Aircraft grade spruce is generally high end clear sitka spruce.  It works great for arrows.  And is usually very costly !   Imho it doesn't have the tensile strength.   It seemed to blow up easier.  This was purchased ss shafts 17 or so years ago now.  Ymmv but I won't shoot it.    It's similar to some Doug fir how it breaks that I know use for mater stakes.   This stuff wasn't sure woods shafts and lack the quality you'd expect from any arrow maker.  It basically self destructed.  

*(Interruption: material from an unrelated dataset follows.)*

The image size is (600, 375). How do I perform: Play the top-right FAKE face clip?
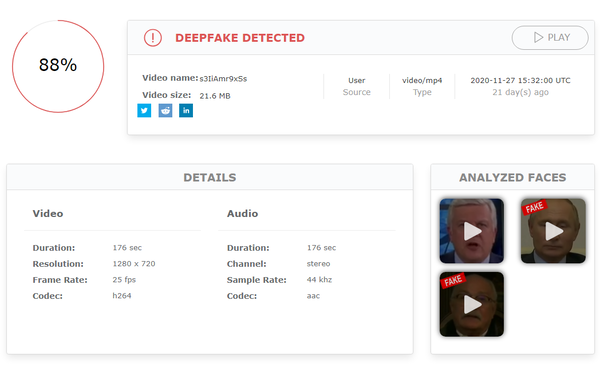(x=553, y=231)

I may have misunderstood the op ?.  If u just want a heavy shaft, footing becomes a waste of time imho.   Once u jump up to the heavy shafting like ash you also step up significantly in durability.   Most footing material will be as heavy and durable as the shaft itself.   Footings were originally done on a softer shaft to either repair or make more durable the hand made shafts of the era.   Shooting foots today is no different.  Take a spruce poc Doug fir shaft and foot it you get durability.   Foot it on a light tapered shaft you move the foc forward more. Lengthen the foot u get more potential weight out front.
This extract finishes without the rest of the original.